Collected data entries

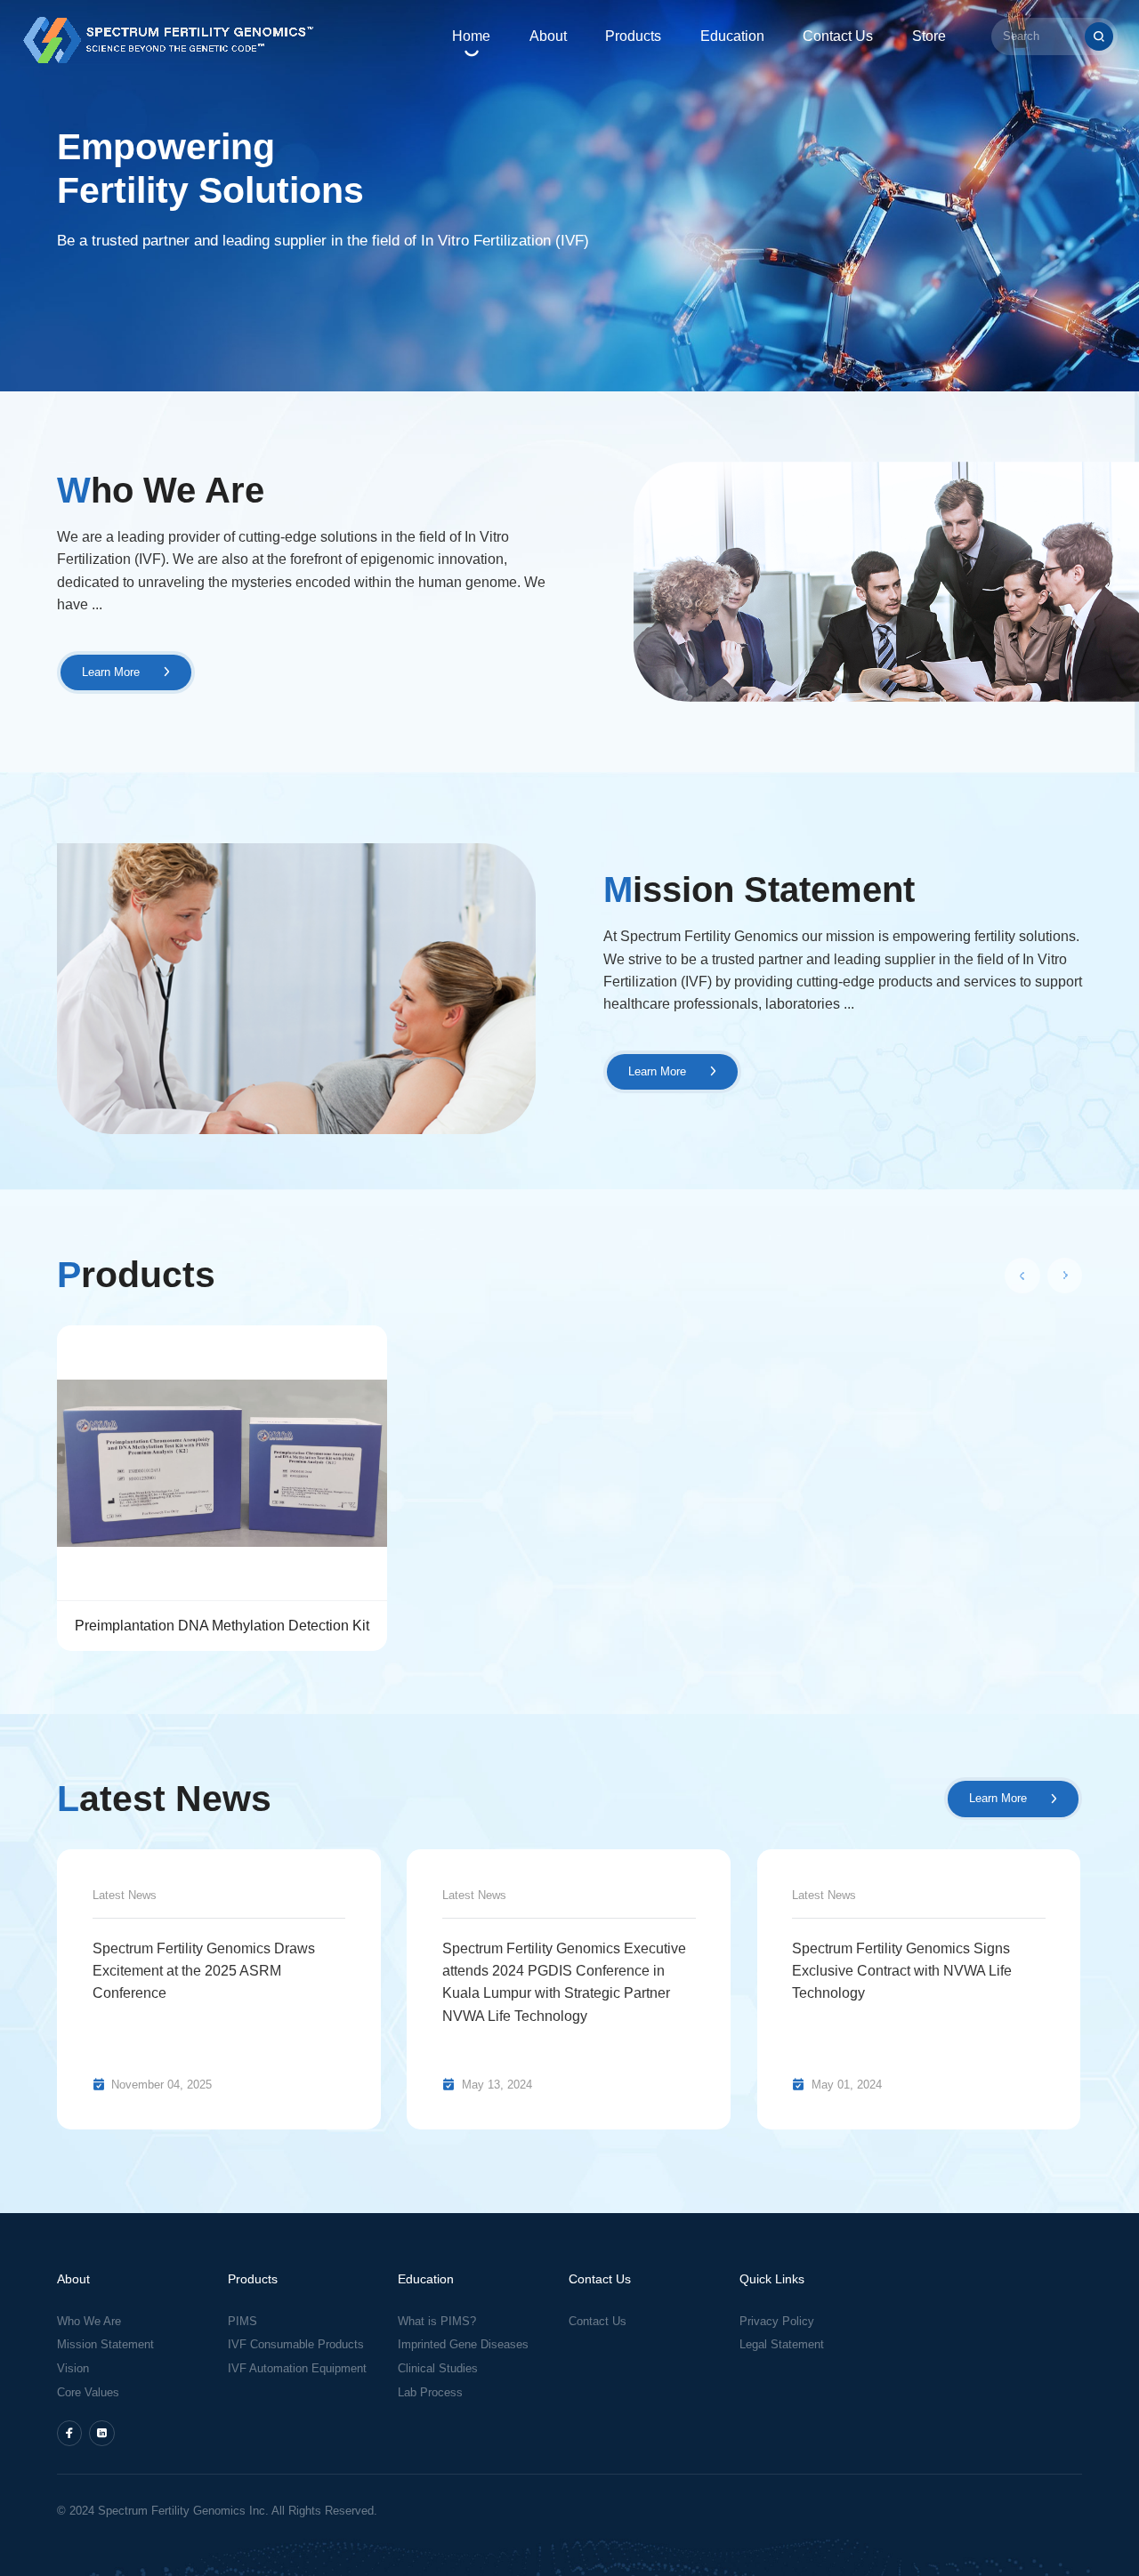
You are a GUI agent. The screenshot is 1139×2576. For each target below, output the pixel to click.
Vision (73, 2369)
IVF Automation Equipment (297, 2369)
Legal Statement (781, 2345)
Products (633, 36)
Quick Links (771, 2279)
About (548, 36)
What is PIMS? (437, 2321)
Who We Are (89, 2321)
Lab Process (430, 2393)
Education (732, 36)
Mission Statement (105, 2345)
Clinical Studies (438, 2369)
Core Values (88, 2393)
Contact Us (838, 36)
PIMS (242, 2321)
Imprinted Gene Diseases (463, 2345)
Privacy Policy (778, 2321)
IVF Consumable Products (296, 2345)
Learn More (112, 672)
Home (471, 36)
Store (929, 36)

---

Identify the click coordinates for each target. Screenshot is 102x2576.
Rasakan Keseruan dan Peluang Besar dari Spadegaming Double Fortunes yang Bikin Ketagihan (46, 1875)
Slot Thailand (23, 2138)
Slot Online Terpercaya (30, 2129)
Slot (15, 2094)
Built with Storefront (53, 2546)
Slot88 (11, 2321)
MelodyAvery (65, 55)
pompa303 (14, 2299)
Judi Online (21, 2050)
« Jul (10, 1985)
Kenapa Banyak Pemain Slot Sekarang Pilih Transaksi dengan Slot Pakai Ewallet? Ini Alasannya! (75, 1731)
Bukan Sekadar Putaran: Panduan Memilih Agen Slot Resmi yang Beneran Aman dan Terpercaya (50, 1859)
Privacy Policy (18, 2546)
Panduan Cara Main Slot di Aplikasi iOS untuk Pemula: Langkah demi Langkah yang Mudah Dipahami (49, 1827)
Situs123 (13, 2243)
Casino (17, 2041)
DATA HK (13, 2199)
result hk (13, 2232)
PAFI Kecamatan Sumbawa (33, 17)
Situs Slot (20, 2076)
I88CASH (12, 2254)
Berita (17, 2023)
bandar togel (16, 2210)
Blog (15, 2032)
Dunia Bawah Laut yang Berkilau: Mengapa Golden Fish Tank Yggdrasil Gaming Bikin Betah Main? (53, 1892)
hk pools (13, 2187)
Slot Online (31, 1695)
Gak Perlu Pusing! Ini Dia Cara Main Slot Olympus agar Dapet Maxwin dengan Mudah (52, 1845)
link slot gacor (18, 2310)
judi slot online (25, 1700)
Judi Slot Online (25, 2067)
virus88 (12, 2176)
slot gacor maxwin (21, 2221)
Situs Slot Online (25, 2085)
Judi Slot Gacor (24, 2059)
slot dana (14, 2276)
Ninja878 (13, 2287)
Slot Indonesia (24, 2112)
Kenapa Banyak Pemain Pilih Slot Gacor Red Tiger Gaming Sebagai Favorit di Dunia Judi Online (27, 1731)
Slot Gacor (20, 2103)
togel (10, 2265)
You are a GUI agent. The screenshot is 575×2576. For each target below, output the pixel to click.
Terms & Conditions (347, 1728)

* PROBLEM DETAILS:
Above are the records; from them, give again exactly the lines from the one containing "Slot (15, 2094)" to the one containing "Terms & Conditions (347, 1728)", both lines included, and nothing more.

* YOUR RESPONSE:
Slot (15, 2094)
Built with Storefront (53, 2546)
Slot88 (11, 2321)
MelodyAvery (65, 55)
pompa303 (14, 2299)
Judi Online (21, 2050)
« Jul (10, 1985)
Kenapa Banyak Pemain Slot Sekarang Pilih Transaksi dengan Slot Pakai Ewallet? Ini Alasannya! (75, 1731)
Bukan Sekadar Putaran: Panduan Memilih Agen Slot Resmi yang Beneran Aman dan Terpercaya (50, 1859)
Privacy Policy (18, 2546)
Panduan Cara Main Slot di Aplikasi iOS untuk Pemula: Langkah demi Langkah yang Mudah Dipahami (49, 1827)
Situs123 (13, 2243)
Casino (17, 2041)
DATA HK (13, 2199)
result hk (13, 2232)
PAFI Kecamatan Sumbawa (33, 17)
Situs Slot (20, 2076)
I88CASH (12, 2254)
Berita (17, 2023)
bandar togel (16, 2210)
Blog (15, 2032)
Dunia Bawah Laut yang Berkilau: Mengapa Golden Fish Tank Yggdrasil Gaming Bikin Betah Main? (53, 1892)
hk pools (13, 2187)
Slot Online (31, 1695)
Gak Perlu Pusing! Ini Dia Cara Main Slot Olympus agar Dapet Maxwin dengan Mudah (52, 1845)
link slot gacor (18, 2310)
judi slot online (25, 1700)
Judi Slot Online (25, 2067)
virus88 (12, 2176)
slot gacor maxwin (21, 2221)
Situs Slot Online (25, 2085)
Judi Slot Gacor (24, 2059)
slot dana (14, 2276)
Ninja878 (13, 2287)
Slot Indonesia (24, 2112)
Kenapa Banyak Pemain Pilih Slot Gacor Red Tiger Gaming Sebagai Favorit di Dunia Judi Online (27, 1731)
Slot Gacor (20, 2103)
togel (10, 2265)
You are a GUI agent. The screenshot is 575×2576. For each target below, output the pixel to click.
Terms & Conditions (347, 1728)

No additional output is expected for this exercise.